Fifteen to twenty minutes later, a police dispatcher announced that a burglar
alarm had alerted police to the Weber Group, a local architecture firm on Frankfort
Avenue. Detective Gosney responded to the scene, where he met other officers who
advised him that they had found a broken window, blood, and a shoe print. Still
suspicious of Patterson, Detective Gosney resumed looking for him.
Twenty to thirty minutes later, Detective Gosney stopped at a gas station on
Brownsboro Road. While he was refueling his cruiser, he saw Patterson walk north
towards a Thornton's gas station. Patterson stopped, walked behind a Rally's
restaurant, and then returned a few minutes later. As Patterson approached the door;of
Thornton's, Detective Gosney confronted him and identified himself as a police officer.
He asked Patterson where he had been, but Patterson did not respond. Detective
Gosney noticed that Patterson had what appeared to be fresh cuts on his right arm and
forehead, and he asked Patterson how he received those cuts. He then summoned an
officer at the scene of the Weber Group burglary and verified that police had found
blood at the Weber Group building, and another officer observed that the pattern of
Patterson's shoe print was similar to shoe prints left at the scene.
Detective Gosney handcuffed Patterson and performed a pat down search. He
noticed bulges in Patterson's front pockets, which sounded metallic. Detective Gosney
asked Patterson what was in his pocket, and he suggested that the detective remove
the items. Detective Gosney removed eight watches, one watchband, one bracelet, and
one coin pendant. Patterson was arrested.
Officers transported Patterson to the district substation. Detective Gosney and
Officer Anthony Scott searched the area around Rally's and discovered a small
zippered case containing a pistol in some bushes behind the restaurant.
Detective Chris Horn photographed Patterson at the substation.

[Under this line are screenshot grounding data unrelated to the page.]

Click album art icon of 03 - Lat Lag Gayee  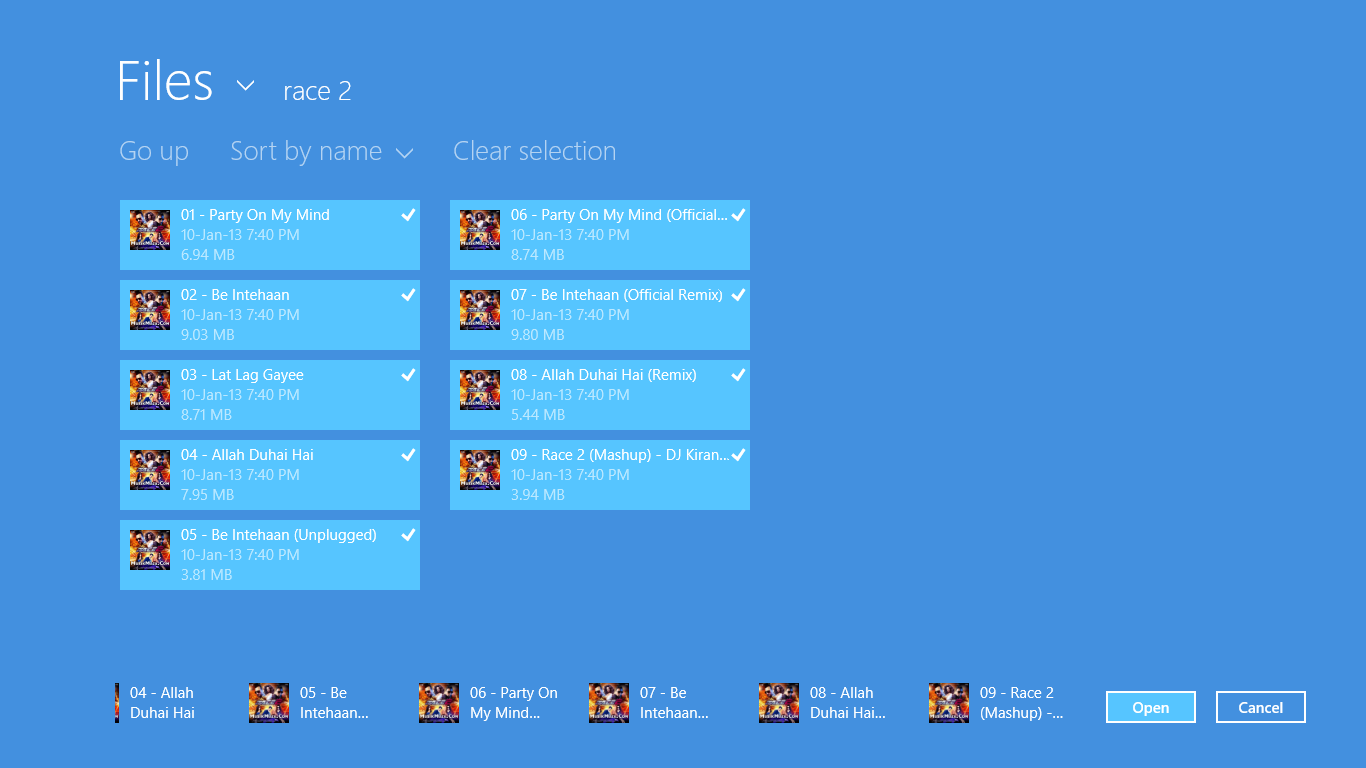point(150,390)
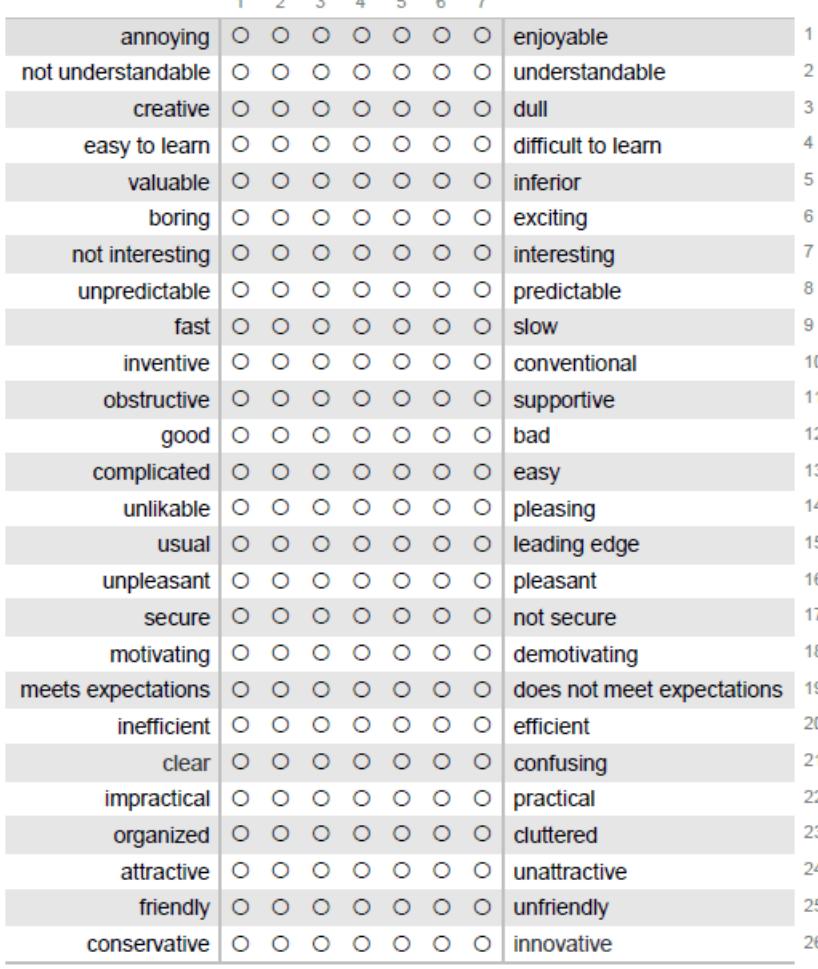Viewport: 818px width, 969px height.
Task: Select rating 7 nearest 'efficient'
Action: click(x=482, y=725)
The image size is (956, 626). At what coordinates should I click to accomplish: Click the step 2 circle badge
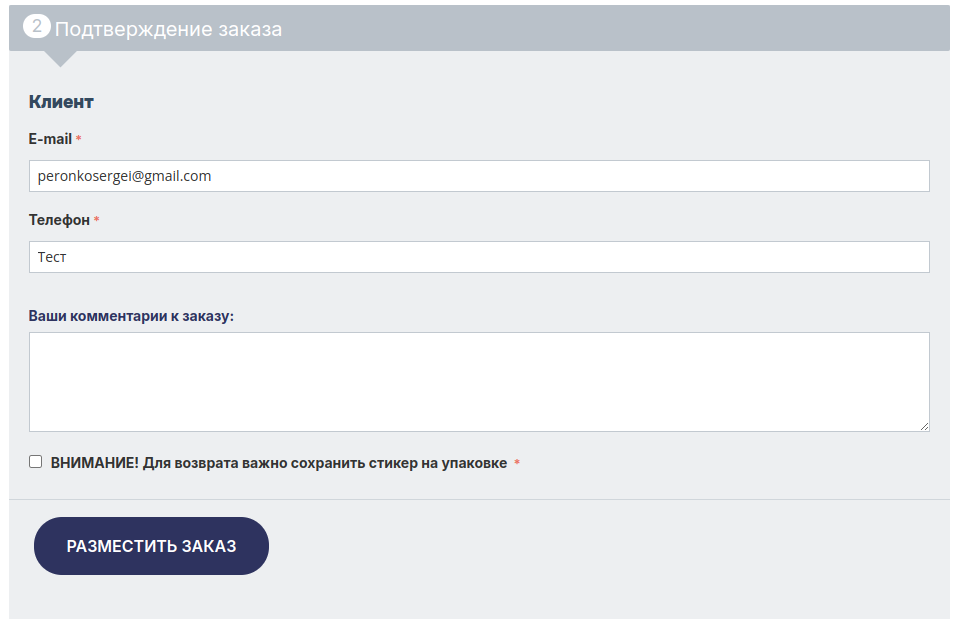coord(37,26)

At the time, he
thought that Patterson was not under arrest, so he released him hoping to obtain more
evidence which might connect him with the Weber Group burglary.
Detective Horn remained attentive to the police radio, hoping that he would learn
where Patterson had stolen the watches. At about 10:00 a.m., the radio dispatcher
announced a burglary at the Jones Bargain Center on Brownsboro Road. Detective
Horn responded to the scene where he met the owner, Ira Jones, who explained that
someone had pried open the basement door. He reported several items as stolen,
including several watches and a .25 caliber German pistol in a suede case.
Officers showed Jones the watches they had taken from. Patterson and the gun
found in the bushes behind Rally's; Jones identified them as those stolen from the
Jones Bargain Center.
On September 15, 2003, Detective Horn and Detective Brian Walker arrested
Patterson and charged him with burglary in the third degree (Weber Group) and
burglary in the first degree (Jones Bargain Center). He apparently made bond.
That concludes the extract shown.